Overhead transmission lines

Overhead transmission lines

(OP)
Hi All,
I am working on overhead transmission lines & as I am new to this field I want your help.
I have 2 Steam generators & a 100KVA DG feeding to a 415V bus. There is no transformer at incoming line. The bus will be charged by 2 Steam generators & DG will work only in emergency condition.
Then there 8 O/G feeders going to 8 different panels. The distance between main 415V bus & these 8 panels is about 2 Km & power will be transmitted by overhead lines.
Can anybody pls help me out to find the voltage drop in transmission & what do I need to do to compensate this Voltage drop?
I guess the Vd will be 180V & is capacitor bank a good solution to this problem? If yes, what will be its size?
Pls explain with the formula..

RE: Overhead transmission lines

I'm afraid you don't just guess at a voltage drop.  What current, power factor and impedance did you base it on?

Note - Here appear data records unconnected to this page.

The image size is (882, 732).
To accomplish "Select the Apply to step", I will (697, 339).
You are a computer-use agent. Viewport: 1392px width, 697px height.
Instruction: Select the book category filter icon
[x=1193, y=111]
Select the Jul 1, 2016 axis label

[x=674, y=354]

The same issues concern the placement of the capacitor bank.  What voltage rise are you shooting for?

RE: Overhead transmission lines

(OP)
Hi Magoo..
I used Vd=I*1.732*(R*cos(phi)+X*sin(phi))*length/(1000*No. of runs).
Is this formula correct?
The maximum current demand is 150 Amp,P.F at generating point is 0.8 lag & load side KW rating is 80 KW. As the design is at primary stage I don't have motor details like at what PF the motors will be running.
I considered 70 sqmm copper cable's data sheet (for R & X values) as i did not have ACSR conductor current carrying rating & other details.
My basic concern is voltage drop compensation..

RE: Overhead transmission lines

(OP)
So, based on above formula voltage drop comes around 160V. So on 415V bus, I will be getting 255V considering 2KM distance. I need to maintain voltage at 415V level.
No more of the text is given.